Retama de Guayacol = The underside of the barnacles which attach themselves to ships, I think. Whatever the precise meaning is, it ain’t a compliment.
How do the New York Jets do it? How do they retain the ability and disposition to choke despite significantly turning over their roster and coaching staff? That only happens when failure is deeply ingrained in an organization. Reverting to their DNA figuratively, and literally in the case of Jets cornerbacks who increasingly assumed the fetal position as they saw Jake Long and Lousaka Polite come around the corners last night.
Is there anything more enjoyable than watching professional New York sports teams fail? Not just fail, but fail in a gut-wrenching fashion. Fail in a way which should make their fans vomit as if they were Andy Dufresne having been made to double-back through the Maine penitentiary sewer system because he turned the wrong way early on. Fail in a hide the weapons — those kept at home, as opposed to the ones they take to nightclubs — kinda way. In the case of the New York Jets coach Rex Ryan, it would be a fail in a hide the Twinkies and adult magazines kinda way.
Last night’s Miami Dolphins victory over the scum-bag choking-dog of a franchise New York Jets was an absolute pleasure to watch. The only way it could have been more enjoyable was if Rex Ryan would have required the use of a defibrillator on the field after the final Ronnie Brown touchdown — as part of a non-life threatening medical event of course.
Heaven knows I would not want anything serious to happen to Ryan which would prevent him from coaching the Jets for a very long time. Ryan, a self-proclaimed defensive genius through the first 4 weeks of the season — after having been a genius defensive coordinator with a defense which featured UM greats, Ray Lewis and Ed Reed — was thoroughly out-coached. The Dolphins stuffed the ball so far down the throat of his defense that the laces on the ball likely lacerated at least one kidney on those Jets defenders who weren’t bailing to avoid the trucks named Brown and Williams running them over.
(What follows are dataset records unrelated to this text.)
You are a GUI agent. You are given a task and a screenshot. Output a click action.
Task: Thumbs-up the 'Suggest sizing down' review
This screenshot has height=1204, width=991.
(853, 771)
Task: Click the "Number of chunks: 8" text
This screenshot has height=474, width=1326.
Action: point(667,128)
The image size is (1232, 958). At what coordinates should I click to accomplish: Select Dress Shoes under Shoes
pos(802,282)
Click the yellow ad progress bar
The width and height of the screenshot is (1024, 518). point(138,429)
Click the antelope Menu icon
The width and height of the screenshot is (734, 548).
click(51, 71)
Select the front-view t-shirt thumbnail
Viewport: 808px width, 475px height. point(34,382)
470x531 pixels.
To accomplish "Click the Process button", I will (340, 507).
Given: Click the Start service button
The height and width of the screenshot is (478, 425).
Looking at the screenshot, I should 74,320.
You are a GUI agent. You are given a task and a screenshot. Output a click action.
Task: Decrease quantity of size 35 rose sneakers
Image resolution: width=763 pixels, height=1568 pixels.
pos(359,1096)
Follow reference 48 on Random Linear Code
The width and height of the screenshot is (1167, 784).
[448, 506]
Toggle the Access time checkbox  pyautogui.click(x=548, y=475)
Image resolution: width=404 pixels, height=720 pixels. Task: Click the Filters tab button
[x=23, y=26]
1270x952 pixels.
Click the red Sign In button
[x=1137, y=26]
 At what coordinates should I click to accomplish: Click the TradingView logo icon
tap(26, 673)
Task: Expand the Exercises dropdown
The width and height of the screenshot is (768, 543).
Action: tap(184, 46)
Ryan’s incompetence was not limited to the playing field. He began his post-game news conference by noting that his defense was an embarrassment which made Chad Henne look like Dan Marino. [You would think the latest Ryan family loud-mouth NFL coach would be used to embarrassing performances in Miami on Monday nights.] He then rambled on for a few minutes and eventually wrapped up in that convoluted coach-speak one-generation-removed-from-Deliverance monologue about how ‘ya gotta give the other team credit and we gotta get ready for next week.’ To summarize:
- Initial reaction failed to credit other team – check
- Insulted player who just posted a 130 QB rating – check
- Ripped team unit he coaches – check
- Expressed bafflement over the performance of the unit he is responsible for – check
- Came to the realization – literally while answering a question — that he failed in the most elementary of coaching responsibilities — using time-outs to allow his team to have time to respond in case the Dolphins scored. Ryan actually said that his reason for not using time-outs was that ‘he just never thought the Dolphins would score.’
While the ultimate gift to any rival franchise is having Al Davis as an owner with enough money to purchase medicine that extends his working lifetime, Rex Ryan is the next best thing. Thank you New York Jets management.
Message to that NY Jets loving of a suck-up ESPN analyst, Jon Gruden, whose man-crush borderline homoerotic effusive praise of that team had me putting my kids and one elderly adult to bed early: At least Chucky had the good sense to shut up until the sequel. Gruden was so over the top in his adulation, it is rumored that MSNBC hosts called en masse to complain about excessive obsequiousness. One more thing Chucky, that stripe running down the uniform of Jets defensive back Darrelle Revis, was the mark left when Ted Ginn blew past the “league’s ultimate shut-down corner.” Would it really have killed you to note that Revis resembled Rick Volk trying to chase down Paul Warfield on that play?
Message #2: Yankee fans and Mariano Rivera, enjoy his last days of pain-free pitching.